In the essay about school below, reproduce word for word everything from "Up until that" down to "picked it up.".

+++ Reading passage +++

Up until that transition, I attended Waldron Mercy Academy, a Catholic middle school. It was very strict and dull. There was always a lot of homework and you couldn't use ANY electronics, not even at lunch or recess time. In fact, once, my phone fell out of my pocket while I was walking down the hallway and my teacher picked it up.
“You can have this back in a few days.”, she said
“Why? It just fell out of my pocket.”, I said
“I should have been off in your backpack!”, she said
“Okay, but it was off and it only fell out of my pocket. I wasn’t using it or anything.”, I said
“No arguing. You'll see this in 3 days now for arguing with me.”, she said as I sulked away.
Basically, my point is that my early school years had little to no freedom. This caused me to be somewhat quiet and shy, until 4th grade. That's when my classmate and I got a little more freedom and knowing me, they gave me an inch and I took a mile. So I became a happy and boisterous class clown. I always made sure everyone was laughing with and not at me. I started making friends with my classmates and enemies with my teachers. I really liked the life that I had chosen. This continued all the way up until 9th grade.

+++ Dataset entries +++

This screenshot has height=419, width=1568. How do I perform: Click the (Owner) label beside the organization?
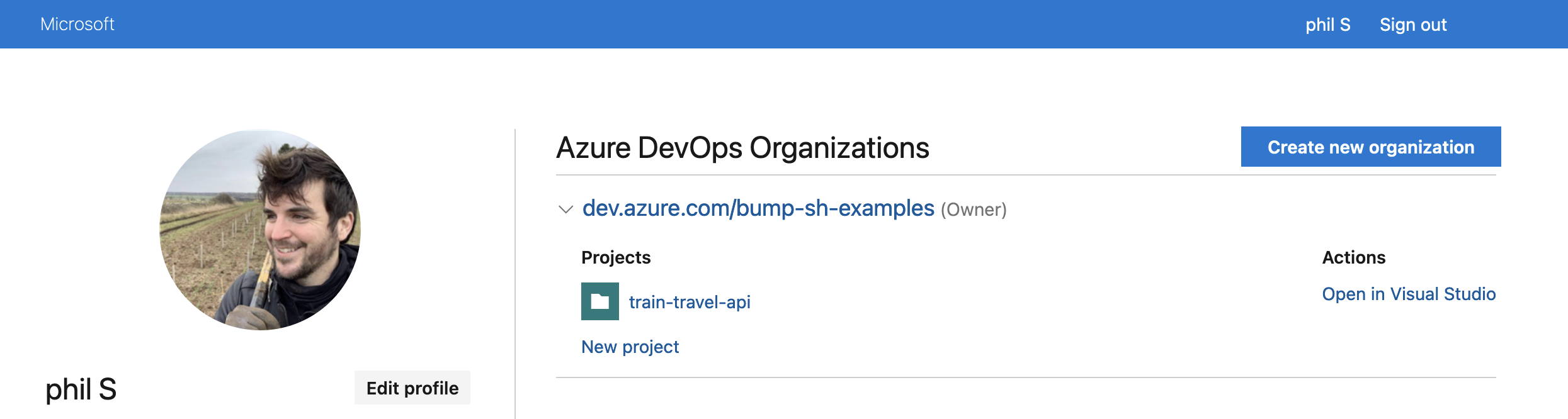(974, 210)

+++
+++ Dataset entries +++

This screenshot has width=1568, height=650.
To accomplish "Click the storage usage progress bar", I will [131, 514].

+++

• _Written answer_
Up until that transition, I attended Waldron Mercy Academy, a Catholic middle school. It was very strict and dull. There was always a lot of homework and you couldn't use ANY electronics, not even at lunch or recess time. In fact, once, my phone fell out of my pocket while I was walking down the hallway and my teacher picked it up.